Since most organizations today have multiple data sources of different ages, sizes, and levels of complexity, data cleaning can seem daunting, costly, and time-consuming. It is therefore a good idea to start small and focus efforts on a dataset that could potentially answer the most pertinent business questions.
A worthwhile practice is to implement staging tables or data middleware to load data in batches and perform initial transformations. Such a repository is especially helpful when attempting to identify weaknesses in data acquisition, as well as factors that contribute to poor data quality. At this stage, a scrubbing tool can often be used to evaluate the data based on preset rules. Once data is readily available in a usable format, the data cleaning process generally involves looking for and correcting obvious errors, outliers, missing values, and duplicity.
A common issue with raw data is lack of structure. Files may lack separators, headers, and labels, or contain wrong data types and errors in character encoding. If an integrated dataset is not consistently formatted, it should be transformed into a rectangular set that enforces conventions and constraints. This process helps to make a dataset “technically correct”, but data is only truly consistent when missing values, duplicates, and outliers have been augmented, removed, or updated. Variable values must be consistent in record, cross record, and cross-dataset.
The next step in data cleaning is to perform a missing data analysis to locate missing values and see if any patterns of missing data exist. Data may be missing due to lack of knowledge, data entry and processing issues, or programming errors. If missing values due to input problems are valid for analysis, missing fields should be imported in ways that would keep the rest of the dataset aligned. It is, however, key to determine if missing values are random, which typically have a limited effect, or systematic, which have a much larger effect on analysis and predictive modeling and usually indicate a more serious problem. Also consider the type of missing values and the general importance of the variable. Decide whether missing values should be imputed with replacement values, manipulated, or removed from the dataset.
Outlier handling is usually the final step in data cleaning. Outliers are values that fall far outside the accepted normal range and inﬂuence or skew the results of a statistical analysis.
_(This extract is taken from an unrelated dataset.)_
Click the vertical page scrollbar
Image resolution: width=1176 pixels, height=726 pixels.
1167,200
Descriptive statistics can be used to check that data fall within logical or acceptable limits. These summaries will identify instances where an age value is 700 years or price is an unrealistic or implausible amount. Again, such records can be disregarded or corrected based on preset rules.
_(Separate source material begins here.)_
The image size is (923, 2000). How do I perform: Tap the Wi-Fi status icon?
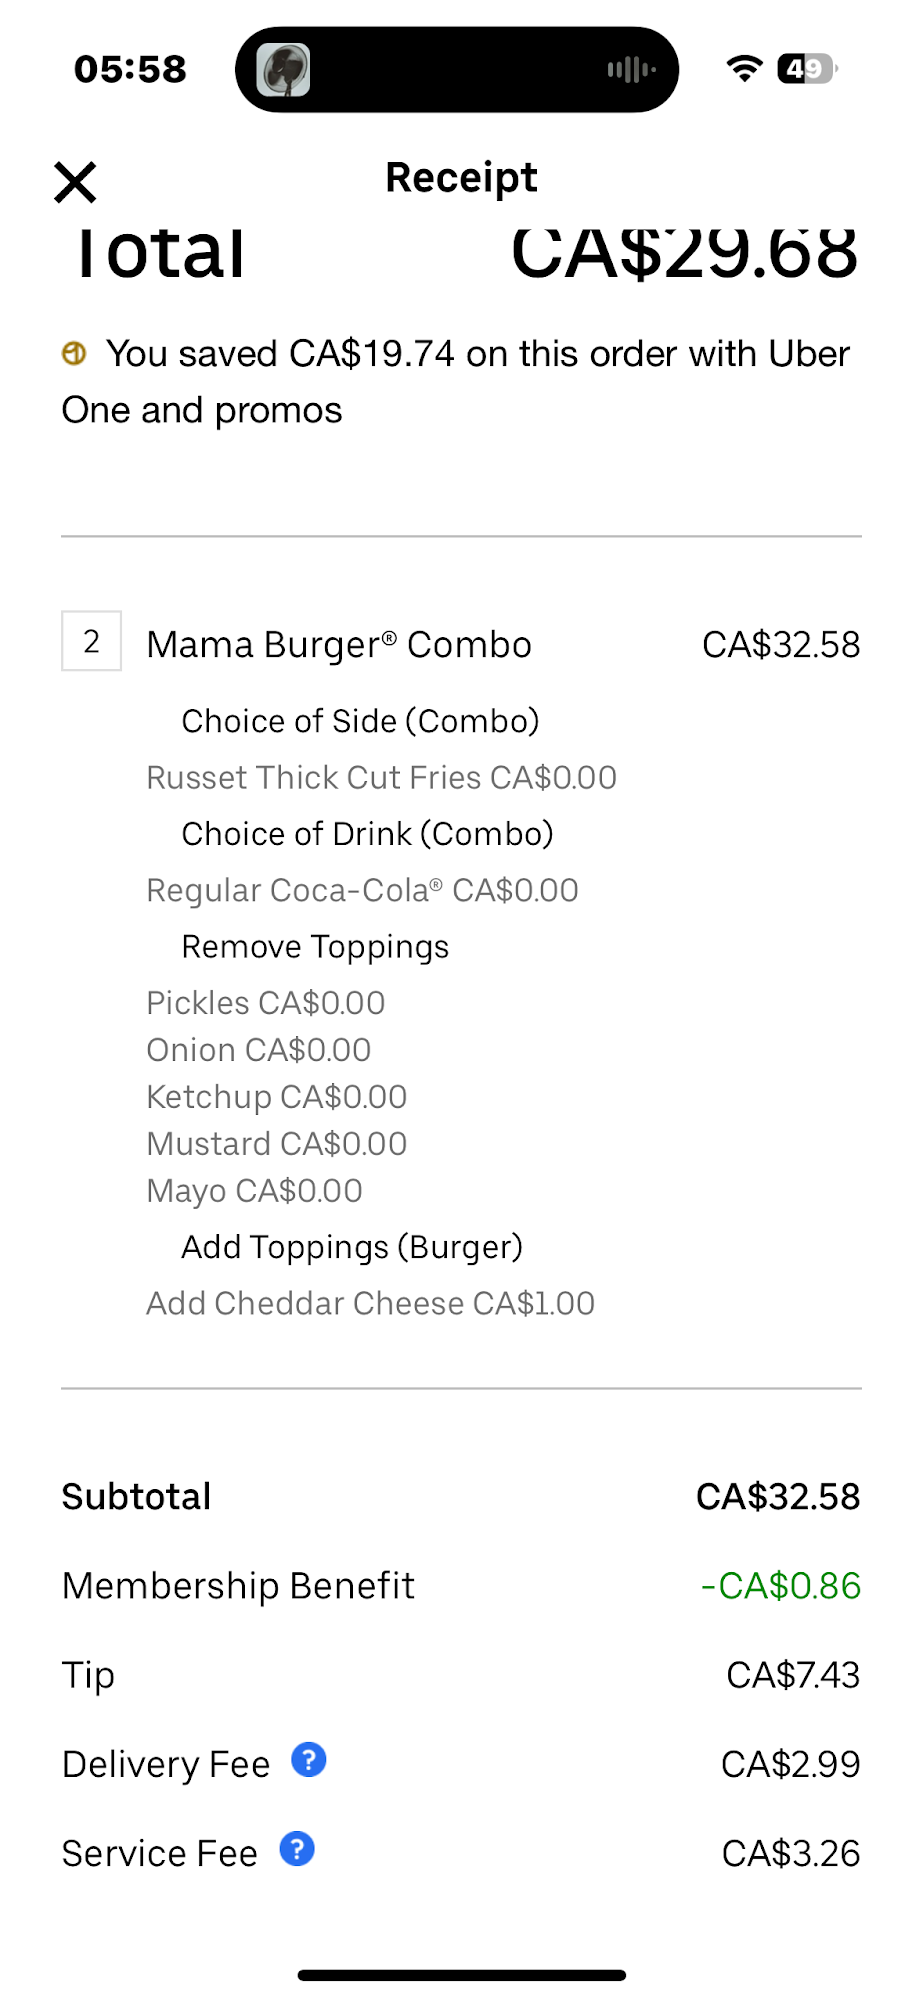(x=743, y=68)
Data cleaning is a multi-step process that requires attention to detail and an ongoing commitment to makes changes at data source level. Use data cleaning methods that make sense for a particular dataset and communicate the importance of data quality to data users and anyone in the organization involved in data capture, entry, or storage.
Summing It Up
In closing: Every day, more and more companies start to tap into the power of data science. That said, without clean and reliable data, analytics are likely to take much longer, cost significantly more, and only yield limited benefit. Don’t make the mistake of focusing on the “big” in “big data”, because you could easily end up with a 1 PB dataset and yet only be able to use 5 KB.